═══ EXCERPTED DATA ═══
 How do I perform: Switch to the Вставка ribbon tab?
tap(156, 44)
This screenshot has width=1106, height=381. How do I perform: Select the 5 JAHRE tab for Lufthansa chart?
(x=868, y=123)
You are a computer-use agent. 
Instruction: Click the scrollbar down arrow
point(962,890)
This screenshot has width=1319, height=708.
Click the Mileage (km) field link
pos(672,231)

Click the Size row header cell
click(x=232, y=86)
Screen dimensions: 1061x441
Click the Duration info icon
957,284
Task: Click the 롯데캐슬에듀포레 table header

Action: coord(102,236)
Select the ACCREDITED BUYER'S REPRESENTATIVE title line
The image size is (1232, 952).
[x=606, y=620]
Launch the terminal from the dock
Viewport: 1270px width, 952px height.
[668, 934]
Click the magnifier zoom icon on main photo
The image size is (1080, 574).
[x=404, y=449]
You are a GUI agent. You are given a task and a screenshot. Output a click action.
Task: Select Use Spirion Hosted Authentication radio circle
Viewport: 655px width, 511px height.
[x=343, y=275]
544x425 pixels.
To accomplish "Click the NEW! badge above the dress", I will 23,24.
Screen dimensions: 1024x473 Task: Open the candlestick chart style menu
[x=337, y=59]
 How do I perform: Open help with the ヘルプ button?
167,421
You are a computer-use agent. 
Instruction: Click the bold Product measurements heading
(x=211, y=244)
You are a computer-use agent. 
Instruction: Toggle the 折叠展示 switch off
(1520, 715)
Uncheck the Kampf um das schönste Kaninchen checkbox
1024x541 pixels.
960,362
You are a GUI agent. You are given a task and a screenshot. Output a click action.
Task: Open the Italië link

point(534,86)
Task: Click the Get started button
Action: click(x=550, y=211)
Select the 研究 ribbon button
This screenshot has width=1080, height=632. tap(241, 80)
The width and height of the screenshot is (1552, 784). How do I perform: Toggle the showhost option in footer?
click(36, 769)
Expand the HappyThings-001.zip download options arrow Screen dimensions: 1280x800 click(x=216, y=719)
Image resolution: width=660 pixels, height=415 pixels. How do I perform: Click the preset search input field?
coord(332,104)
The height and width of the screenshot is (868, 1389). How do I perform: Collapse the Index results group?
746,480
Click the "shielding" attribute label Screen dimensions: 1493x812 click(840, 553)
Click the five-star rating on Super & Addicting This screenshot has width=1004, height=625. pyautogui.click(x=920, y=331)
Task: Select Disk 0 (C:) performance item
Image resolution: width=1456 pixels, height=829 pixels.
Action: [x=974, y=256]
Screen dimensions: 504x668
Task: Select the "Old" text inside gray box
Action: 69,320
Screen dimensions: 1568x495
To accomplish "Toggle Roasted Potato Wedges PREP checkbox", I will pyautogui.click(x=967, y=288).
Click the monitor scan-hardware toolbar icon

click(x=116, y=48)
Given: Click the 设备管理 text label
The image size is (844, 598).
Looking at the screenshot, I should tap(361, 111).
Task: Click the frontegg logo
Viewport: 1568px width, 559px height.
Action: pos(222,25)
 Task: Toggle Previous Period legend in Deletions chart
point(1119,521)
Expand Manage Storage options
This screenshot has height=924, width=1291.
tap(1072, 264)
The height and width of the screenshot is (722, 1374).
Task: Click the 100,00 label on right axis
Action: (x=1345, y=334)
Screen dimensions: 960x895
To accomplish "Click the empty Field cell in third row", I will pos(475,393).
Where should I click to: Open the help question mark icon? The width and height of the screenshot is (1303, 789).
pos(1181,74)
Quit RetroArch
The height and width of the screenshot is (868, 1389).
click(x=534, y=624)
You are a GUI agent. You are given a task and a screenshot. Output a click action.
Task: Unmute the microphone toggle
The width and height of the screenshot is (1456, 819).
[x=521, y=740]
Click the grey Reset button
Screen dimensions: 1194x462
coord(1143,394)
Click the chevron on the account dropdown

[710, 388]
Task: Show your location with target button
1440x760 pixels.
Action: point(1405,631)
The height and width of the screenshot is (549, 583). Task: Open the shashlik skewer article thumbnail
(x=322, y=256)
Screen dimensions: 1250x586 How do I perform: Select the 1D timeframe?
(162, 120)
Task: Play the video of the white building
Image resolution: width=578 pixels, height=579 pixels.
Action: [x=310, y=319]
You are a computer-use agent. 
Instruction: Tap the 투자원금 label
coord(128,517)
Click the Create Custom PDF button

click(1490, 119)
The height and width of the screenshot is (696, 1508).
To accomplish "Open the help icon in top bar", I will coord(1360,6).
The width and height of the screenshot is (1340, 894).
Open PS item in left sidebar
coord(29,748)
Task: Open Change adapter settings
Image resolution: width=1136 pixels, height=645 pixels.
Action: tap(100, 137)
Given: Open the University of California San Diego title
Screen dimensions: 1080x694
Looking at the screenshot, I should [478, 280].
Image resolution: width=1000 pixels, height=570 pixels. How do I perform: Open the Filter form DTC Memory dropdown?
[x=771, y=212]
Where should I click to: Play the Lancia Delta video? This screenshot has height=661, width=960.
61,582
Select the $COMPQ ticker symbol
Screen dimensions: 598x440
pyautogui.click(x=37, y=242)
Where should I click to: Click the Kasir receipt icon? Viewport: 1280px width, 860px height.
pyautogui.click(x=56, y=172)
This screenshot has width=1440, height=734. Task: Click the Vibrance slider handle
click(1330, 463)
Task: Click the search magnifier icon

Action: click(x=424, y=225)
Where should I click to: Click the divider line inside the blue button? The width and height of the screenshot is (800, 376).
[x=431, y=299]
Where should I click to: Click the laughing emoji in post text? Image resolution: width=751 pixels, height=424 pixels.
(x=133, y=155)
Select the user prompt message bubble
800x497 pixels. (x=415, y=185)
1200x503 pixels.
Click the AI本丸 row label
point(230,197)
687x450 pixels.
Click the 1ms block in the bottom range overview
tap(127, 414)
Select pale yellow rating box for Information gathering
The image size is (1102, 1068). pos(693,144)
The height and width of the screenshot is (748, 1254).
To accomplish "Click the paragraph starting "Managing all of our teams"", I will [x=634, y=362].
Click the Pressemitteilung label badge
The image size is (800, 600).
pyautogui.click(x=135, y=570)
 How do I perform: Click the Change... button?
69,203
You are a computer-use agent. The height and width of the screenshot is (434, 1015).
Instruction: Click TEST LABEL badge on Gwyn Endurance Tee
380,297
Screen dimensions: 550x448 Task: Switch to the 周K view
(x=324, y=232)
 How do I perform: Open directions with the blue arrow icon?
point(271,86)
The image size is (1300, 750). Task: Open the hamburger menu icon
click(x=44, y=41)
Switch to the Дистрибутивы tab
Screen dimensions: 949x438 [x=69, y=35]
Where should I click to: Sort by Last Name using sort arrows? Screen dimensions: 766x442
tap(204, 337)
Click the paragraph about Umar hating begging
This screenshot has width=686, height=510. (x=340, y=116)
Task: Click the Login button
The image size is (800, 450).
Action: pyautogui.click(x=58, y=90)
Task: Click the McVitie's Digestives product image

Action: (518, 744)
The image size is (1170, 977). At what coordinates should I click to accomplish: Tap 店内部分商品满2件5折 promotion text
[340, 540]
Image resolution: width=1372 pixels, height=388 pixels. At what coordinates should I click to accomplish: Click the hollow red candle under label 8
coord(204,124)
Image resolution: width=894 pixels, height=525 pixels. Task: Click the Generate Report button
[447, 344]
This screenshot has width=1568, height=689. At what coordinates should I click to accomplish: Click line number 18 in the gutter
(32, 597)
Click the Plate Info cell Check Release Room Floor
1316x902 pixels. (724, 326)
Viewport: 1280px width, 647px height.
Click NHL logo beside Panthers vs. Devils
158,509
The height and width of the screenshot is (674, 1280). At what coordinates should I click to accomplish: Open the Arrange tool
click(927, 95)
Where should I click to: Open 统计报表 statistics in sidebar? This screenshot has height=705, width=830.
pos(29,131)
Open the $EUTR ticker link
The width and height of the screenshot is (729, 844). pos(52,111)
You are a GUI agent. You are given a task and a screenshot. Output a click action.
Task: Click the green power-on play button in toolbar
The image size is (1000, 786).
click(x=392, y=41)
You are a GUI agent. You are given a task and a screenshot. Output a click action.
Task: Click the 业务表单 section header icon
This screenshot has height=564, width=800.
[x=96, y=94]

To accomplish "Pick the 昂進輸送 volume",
═══
**EXERCISE REQUIREMENTS:** Using the data above, reproduce exactly the lines between those holding "Task: Open the Italië link" and "Given: Click the 设备管理 text label", inclusive, and no others.

**PROBLEM SOLUTION:**
Task: Open the Italië link

point(534,86)
Task: Click the Get started button
Action: click(x=550, y=211)
Select the 研究 ribbon button
This screenshot has width=1080, height=632. tap(241, 80)
The width and height of the screenshot is (1552, 784). How do I perform: Toggle the showhost option in footer?
click(36, 769)
Expand the HappyThings-001.zip download options arrow Screen dimensions: 1280x800 click(x=216, y=719)
Image resolution: width=660 pixels, height=415 pixels. How do I perform: Click the preset search input field?
coord(332,104)
The height and width of the screenshot is (868, 1389). How do I perform: Collapse the Index results group?
746,480
Click the "shielding" attribute label Screen dimensions: 1493x812 click(840, 553)
Click the five-star rating on Super & Addicting This screenshot has width=1004, height=625. pyautogui.click(x=920, y=331)
Task: Select Disk 0 (C:) performance item
Image resolution: width=1456 pixels, height=829 pixels.
Action: [x=974, y=256]
Screen dimensions: 504x668
Task: Select the "Old" text inside gray box
Action: 69,320
Screen dimensions: 1568x495
To accomplish "Toggle Roasted Potato Wedges PREP checkbox", I will pyautogui.click(x=967, y=288).
Click the monitor scan-hardware toolbar icon

click(x=116, y=48)
Given: Click the 设备管理 text label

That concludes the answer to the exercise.